During a talk at the Newport Beach Chamber of Commerce Wake Up Newport! Meeting on Thursday, Newport Beach Fire Chief Scott Poster gave a fact-packed presentation that offered an overview of the department while addressing the information which he said most people ask about.
The NBFD employs 148 full time people, including 119 who are sworn firefighters. Thirty-nine are on duty at any given time at eight fire stations strategically located throughout the city so that response time to a call is between six and eight minutes max.
There are two ambulances with two Orange County Accredited and Certified paramedics in each. Since the majority of calls are of medical nature, Chief Poster is making sure that the majority of firefighters are paramedic qualified, as he sees the department as a “medical force”
Chief Poster explained that an effective medical force consists of five responders, each with a particular life-saving responsibility. Since an ambulance crew numbers two, and a fire truck is manned by three, that is why citizens always see at least two emergency vehicles on scene.

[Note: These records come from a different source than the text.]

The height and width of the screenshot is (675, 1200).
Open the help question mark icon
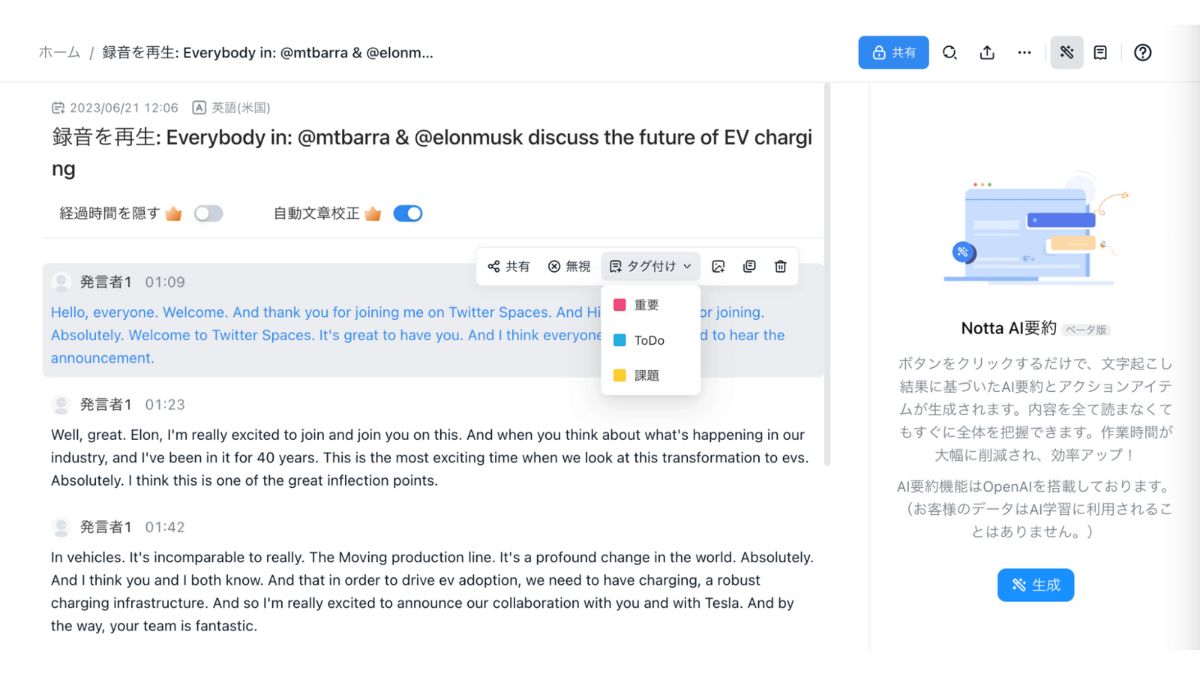[x=1143, y=52]

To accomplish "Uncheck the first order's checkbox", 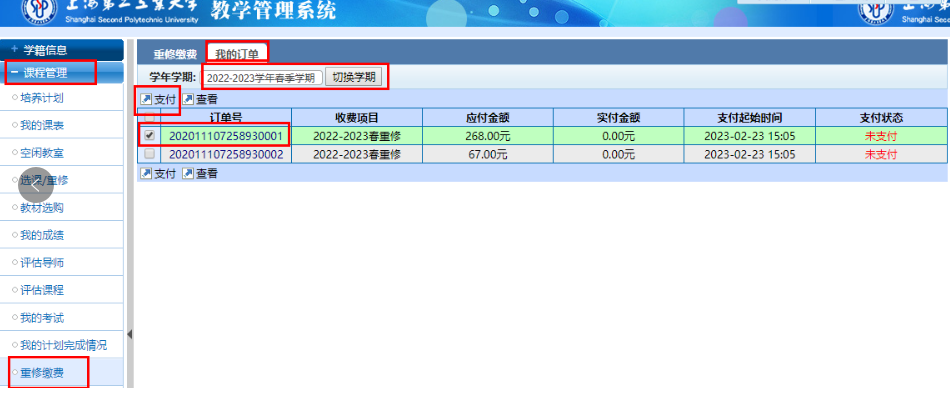I will pyautogui.click(x=149, y=136).
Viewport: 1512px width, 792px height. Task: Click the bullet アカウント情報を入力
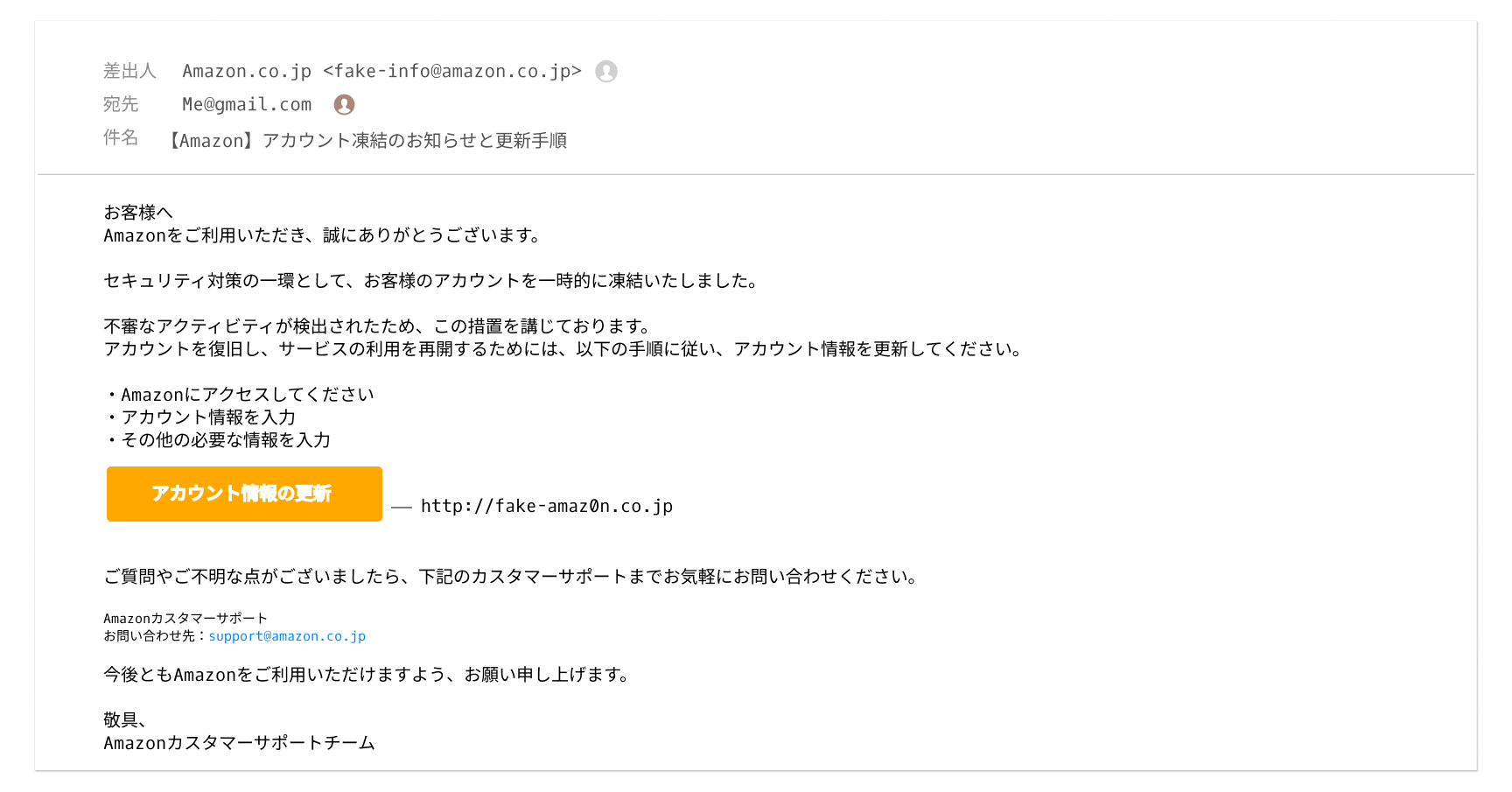point(208,417)
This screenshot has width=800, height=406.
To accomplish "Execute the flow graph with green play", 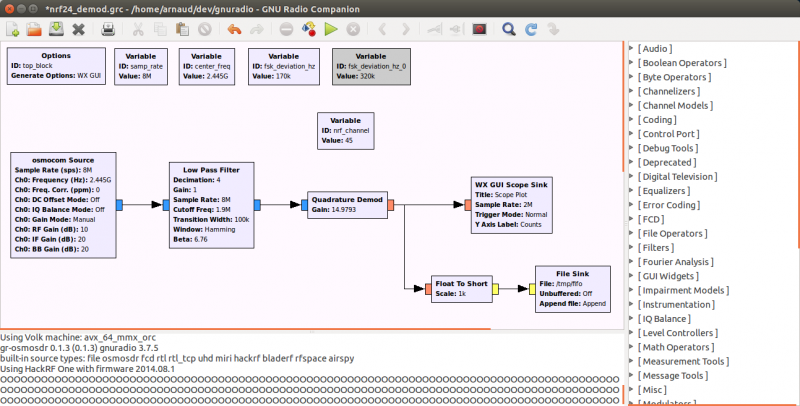I will (331, 29).
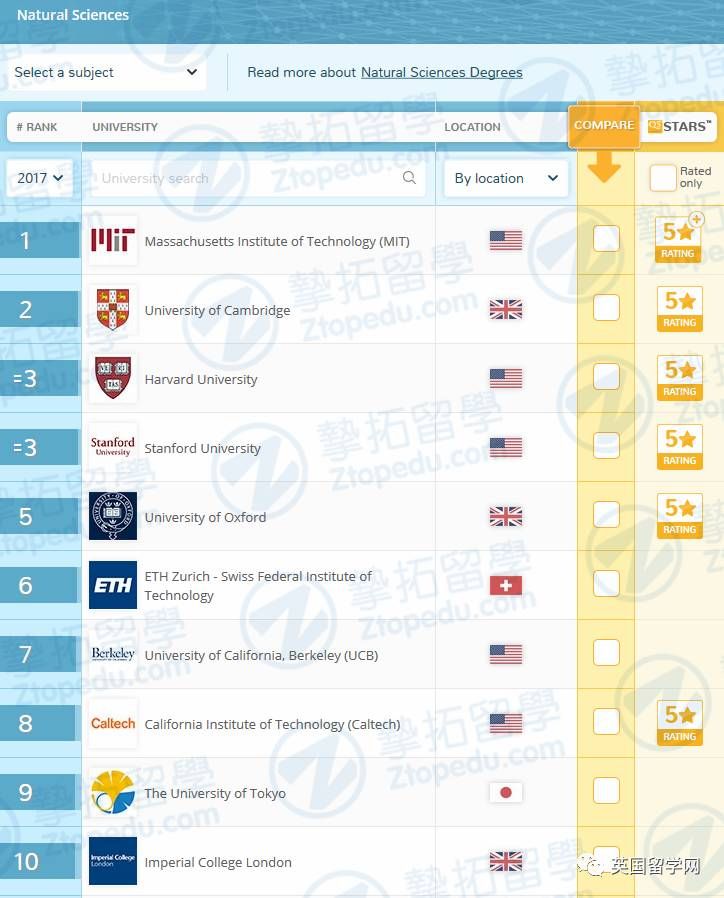Open the University of Oxford link
Viewport: 724px width, 898px height.
point(205,517)
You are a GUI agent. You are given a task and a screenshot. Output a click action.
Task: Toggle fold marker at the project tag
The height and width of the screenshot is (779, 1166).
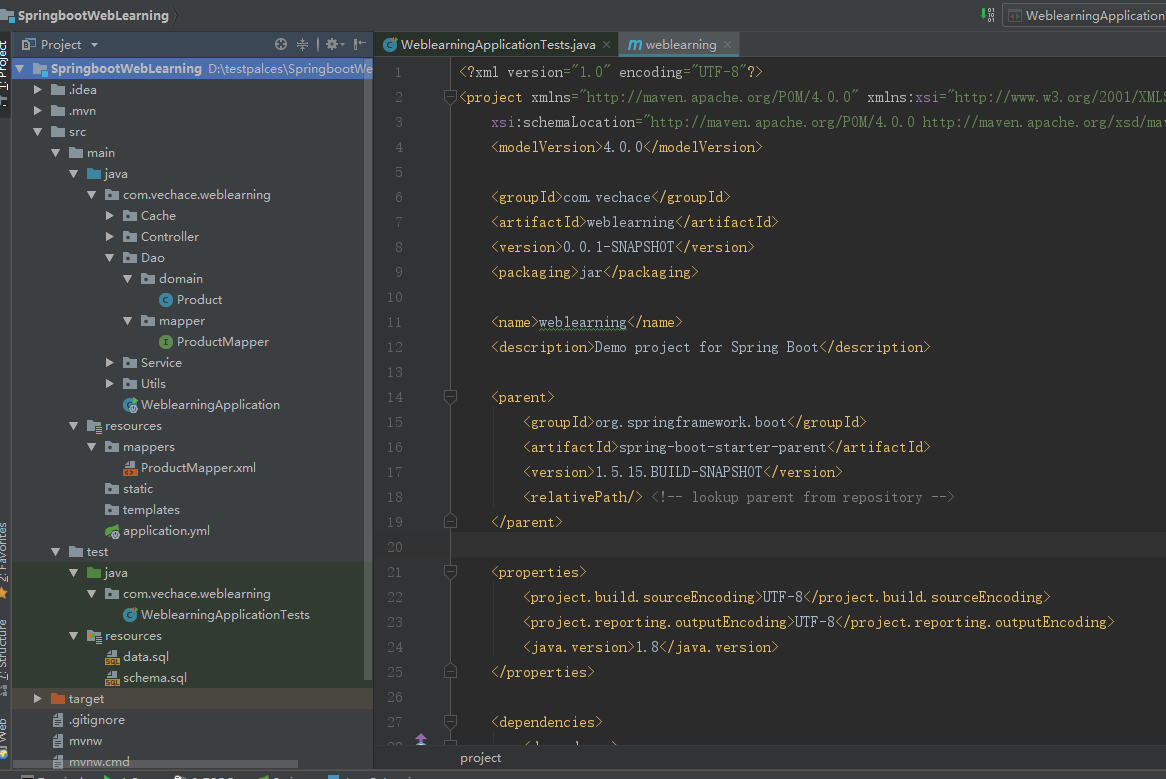(x=450, y=97)
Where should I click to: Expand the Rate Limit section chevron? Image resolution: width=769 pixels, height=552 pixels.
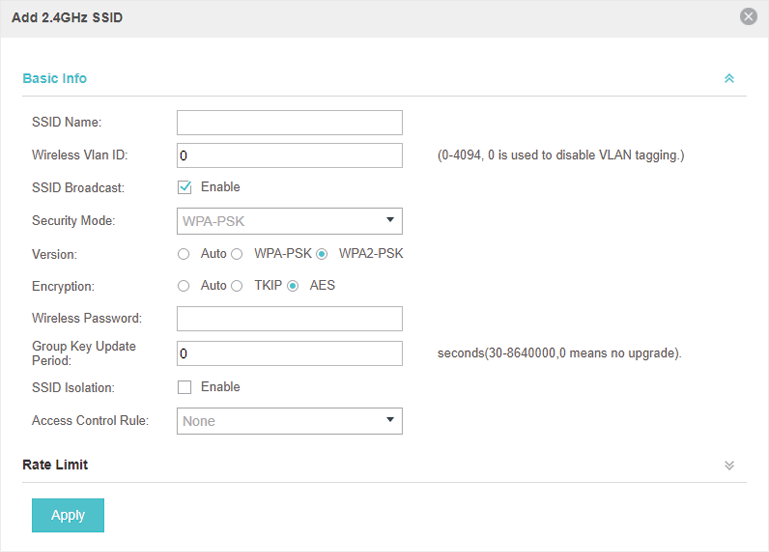click(729, 465)
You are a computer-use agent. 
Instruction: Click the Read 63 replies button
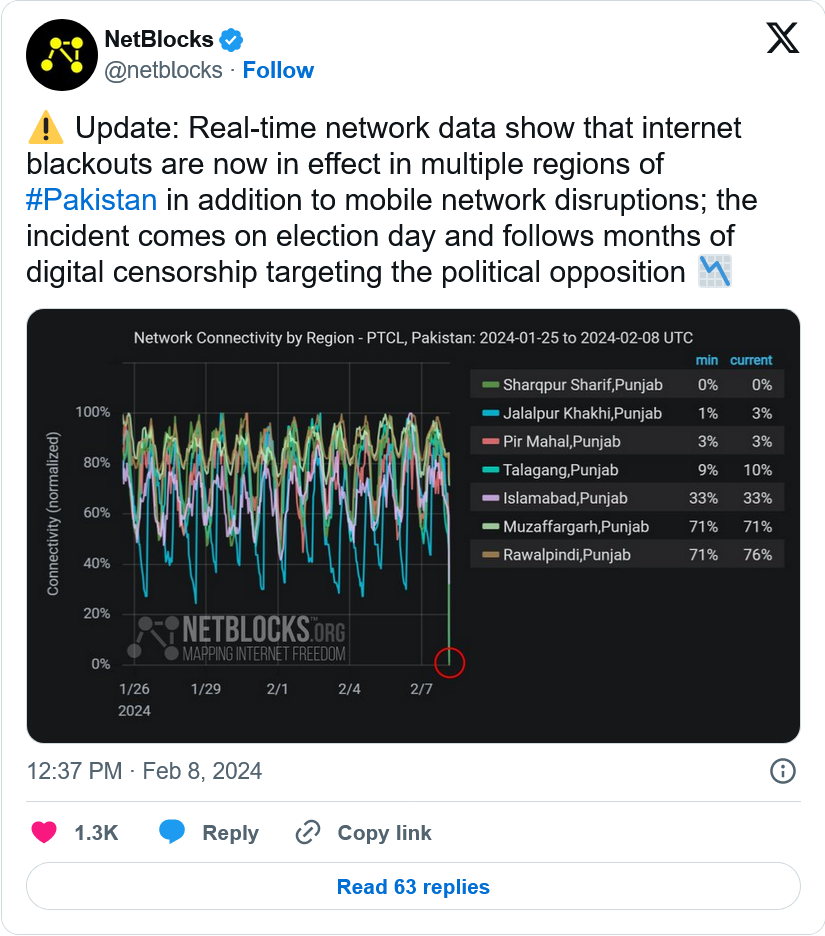pyautogui.click(x=413, y=886)
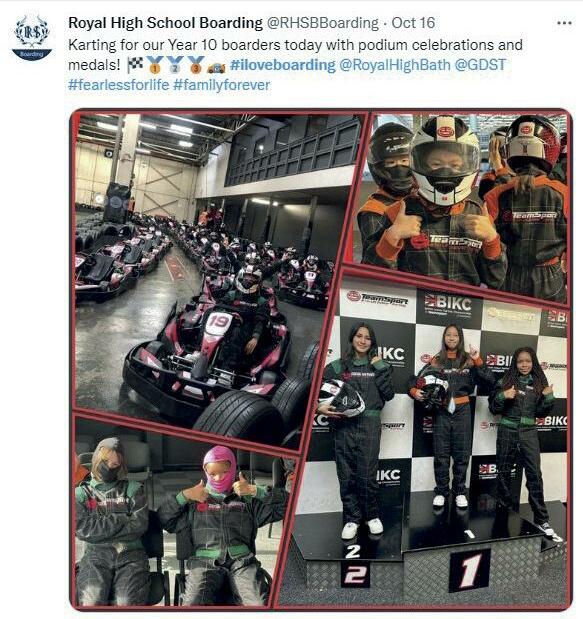Open the @RHSBBoarding handle

[x=323, y=23]
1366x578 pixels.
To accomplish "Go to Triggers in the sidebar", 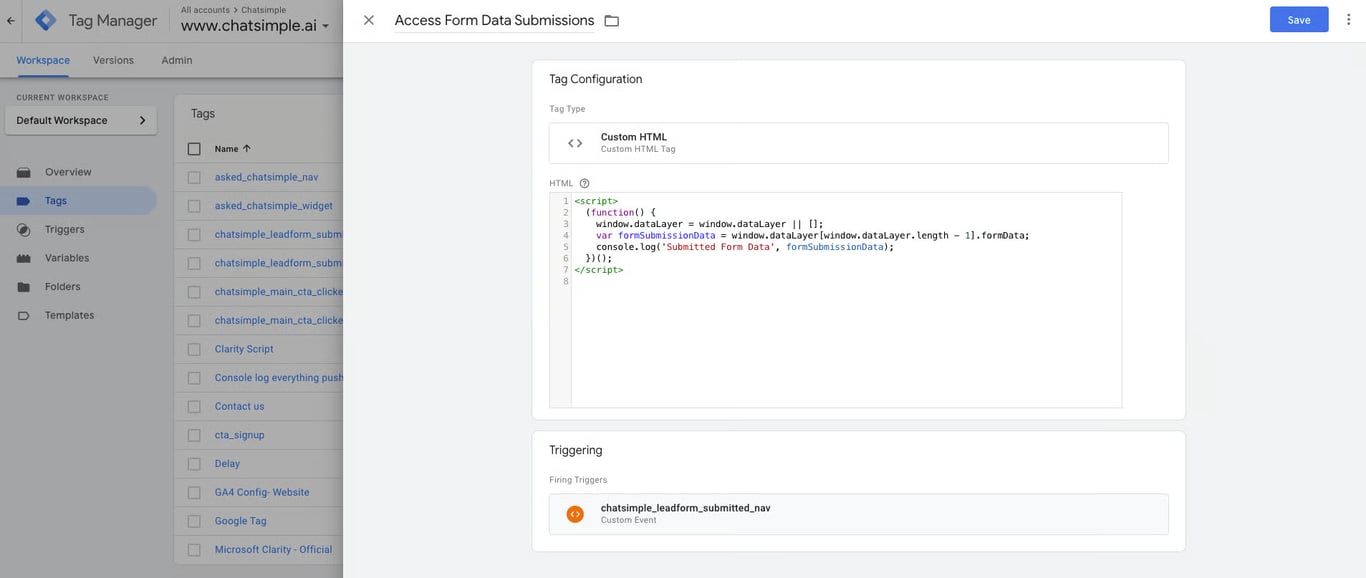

In terms of numbers, he said that an effective fire fighting force comprises a minimum crew of 16. Depending on the type of fire – dwelling, business or warehouse or high rise – crew size will vary.
Crewmembers undertake a variety of jobs, from extinguishing flames to hazardous materials handling, search and rescue, medical, and more.
Because we are an ocean-based community, Marine Operations are a major process. During peak season between May and September, lifeguard numbers swell with up to 200 seasonal lifeguards—mostly college students who return to serve during summer breaks.
Lifeguard coverage spans 14 hours a day, and every beach is manned. Off-season, a small regular staff can patrol the mostly deserted beaches 11 to 13 hours daily. Big Corona beach is observed via remote camera.
Chief Poster cited Newport’s award-winning Community Emergency Response Team (CERT) program as being an important adjunct to the department. CERT is peopled by civilians who undergo many weeks of training in order to assist their neighborhoods during widespread emergencies.
Currently, said Chief Poster, the strategic plan in the works emphasizes “Faster, Smaller and Smarter,” all while keeping within the department’s $37 million budget.